Armenia zabiegała o międzynarodowe uznanie za ludobójstwo masowych zabójstw i deportacji ponad miliona Ormian w Turcji osmańskiej z 1915 roku. Kilkadziesiąt państw na świecie uznają dziś masakry Ormian w czasach osmańskich za ludobójstwo. Amerykańska Izba Reprezentantów i Senat uchwaliły w 2019 r. rezolucje uznające ludobójstwo Ormian, podobnie jak prezydent USA Joe Biden, gdy użył słowa „ludobójstwo” w swoim przemówieniu z 24 kwietnia 2021 r. z okazji Dnia Pamięci o Ludobójstwie Ormian.

Turcja odmawia uznania, że ​​rząd osmański prowadził politykę eksterminacji Ormian. Kwestionuje również liczbę zabitych przez Armenię i ocenia ją na 300 tysięcy. W ubiegłym roku Armenia oskarżyła również Turcję o bezpośrednią pomoc Azerbejdżanowi w wojnie w Górskim Karabachu we wrześniu-listopadzie 2020 r.

Erywań oskarżył także Ankarę o rozmieszczenie bojowników terrorystycznych z Syrii w strefie konfliktu w Górskim Karabachu podczas 44-dniowego konfliktu, w którym Azerbejdżan odzyskał znaczną część terytorium dawnego regionu autonomicznego, a także wszystkie siedem okolicznych okręgów, które były kontrolowane przez Ormian od końca walk w latach 90. XX wieku.

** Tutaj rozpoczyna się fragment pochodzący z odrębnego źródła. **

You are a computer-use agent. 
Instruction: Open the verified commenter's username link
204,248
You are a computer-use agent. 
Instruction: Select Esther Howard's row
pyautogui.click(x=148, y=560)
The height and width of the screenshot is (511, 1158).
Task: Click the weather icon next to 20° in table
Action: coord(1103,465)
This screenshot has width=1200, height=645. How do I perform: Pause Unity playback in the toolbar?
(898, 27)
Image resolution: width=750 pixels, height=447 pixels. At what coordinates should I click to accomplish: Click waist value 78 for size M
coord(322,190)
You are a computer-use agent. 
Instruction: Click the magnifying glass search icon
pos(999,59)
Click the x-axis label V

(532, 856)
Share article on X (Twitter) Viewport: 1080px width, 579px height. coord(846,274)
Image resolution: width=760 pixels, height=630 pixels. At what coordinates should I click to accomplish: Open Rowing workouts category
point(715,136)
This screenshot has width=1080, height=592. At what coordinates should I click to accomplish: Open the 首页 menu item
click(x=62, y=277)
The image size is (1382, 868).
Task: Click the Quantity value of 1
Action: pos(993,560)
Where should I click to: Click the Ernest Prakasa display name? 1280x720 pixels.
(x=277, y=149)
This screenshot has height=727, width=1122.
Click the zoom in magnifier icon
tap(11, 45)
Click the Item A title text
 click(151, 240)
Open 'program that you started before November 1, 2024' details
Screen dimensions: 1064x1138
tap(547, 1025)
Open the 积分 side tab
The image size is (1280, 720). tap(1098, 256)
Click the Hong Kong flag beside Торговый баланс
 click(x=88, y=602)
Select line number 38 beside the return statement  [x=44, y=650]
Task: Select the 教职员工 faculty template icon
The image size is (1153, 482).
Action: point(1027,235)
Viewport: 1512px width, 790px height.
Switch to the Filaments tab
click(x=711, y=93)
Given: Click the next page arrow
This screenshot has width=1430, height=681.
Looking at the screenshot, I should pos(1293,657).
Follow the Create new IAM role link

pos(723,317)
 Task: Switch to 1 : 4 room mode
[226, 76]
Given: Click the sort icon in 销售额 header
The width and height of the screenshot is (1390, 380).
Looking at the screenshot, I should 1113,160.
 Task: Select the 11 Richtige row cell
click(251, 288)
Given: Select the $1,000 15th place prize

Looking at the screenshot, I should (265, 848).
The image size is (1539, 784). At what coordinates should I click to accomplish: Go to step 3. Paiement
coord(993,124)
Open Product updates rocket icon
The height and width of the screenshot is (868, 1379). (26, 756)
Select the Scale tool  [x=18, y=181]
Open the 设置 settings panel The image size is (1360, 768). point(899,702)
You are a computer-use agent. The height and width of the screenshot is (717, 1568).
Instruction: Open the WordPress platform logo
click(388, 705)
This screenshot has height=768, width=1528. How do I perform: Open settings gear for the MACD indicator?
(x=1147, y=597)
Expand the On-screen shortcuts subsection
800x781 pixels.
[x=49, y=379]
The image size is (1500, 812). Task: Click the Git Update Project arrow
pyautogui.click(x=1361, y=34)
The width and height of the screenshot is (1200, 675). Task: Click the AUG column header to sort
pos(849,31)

Turcja zaprzeczyła jakiemukolwiek zaangażowaniu w konflikt, ale wielokrotnie wyrażała poparcie dla Azerbejdżanu w jego działaniach przeciwko Ormianom. Jeszcze podczas wojny, w październiku 2020 r., Armenia ogłosiła tymczasowy zakaz importu towarów tureckich od 2021 r. W lipcu przedłużyła zakaz o kolejne sześć miesięcy. W przyjętym w tym tygodniu w parlamencie pięcioletnim planie działań rząd Armenii zapowiedział jednak, że popiera nawiązanie stosunków z Turcją bez żadnych warunków wstępnych.